**ABOUT THIS EXERCISE:**
Every record shown below should be duplicated exactly.

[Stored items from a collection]
____

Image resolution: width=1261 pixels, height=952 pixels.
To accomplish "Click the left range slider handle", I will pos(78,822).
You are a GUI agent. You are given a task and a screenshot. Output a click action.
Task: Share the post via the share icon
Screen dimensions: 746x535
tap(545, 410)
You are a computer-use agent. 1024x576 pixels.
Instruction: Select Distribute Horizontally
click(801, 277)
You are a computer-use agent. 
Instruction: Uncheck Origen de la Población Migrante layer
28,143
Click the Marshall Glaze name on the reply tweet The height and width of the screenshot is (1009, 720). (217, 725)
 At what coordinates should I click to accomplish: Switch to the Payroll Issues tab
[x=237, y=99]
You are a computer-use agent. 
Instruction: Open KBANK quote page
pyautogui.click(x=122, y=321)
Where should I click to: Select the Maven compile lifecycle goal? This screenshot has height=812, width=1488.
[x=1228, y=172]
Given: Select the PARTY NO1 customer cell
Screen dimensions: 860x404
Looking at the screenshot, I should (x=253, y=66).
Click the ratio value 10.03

____

**ANSWER FOR THIS EXERCISE:**
Image resolution: width=1261 pixels, height=952 pixels.
To accomplish "Click the left range slider handle", I will pos(78,822).
You are a GUI agent. You are given a task and a screenshot. Output a click action.
Task: Share the post via the share icon
Screen dimensions: 746x535
tap(545, 410)
You are a computer-use agent. 1024x576 pixels.
Instruction: Select Distribute Horizontally
click(801, 277)
You are a computer-use agent. 
Instruction: Uncheck Origen de la Población Migrante layer
28,143
Click the Marshall Glaze name on the reply tweet The height and width of the screenshot is (1009, 720). (217, 725)
 At what coordinates should I click to accomplish: Switch to the Payroll Issues tab
[x=237, y=99]
You are a computer-use agent. 
Instruction: Open KBANK quote page
pyautogui.click(x=122, y=321)
Where should I click to: Select the Maven compile lifecycle goal? This screenshot has height=812, width=1488.
[x=1228, y=172]
Given: Select the PARTY NO1 customer cell
Screen dimensions: 860x404
Looking at the screenshot, I should (x=253, y=66).
Click the ratio value 10.03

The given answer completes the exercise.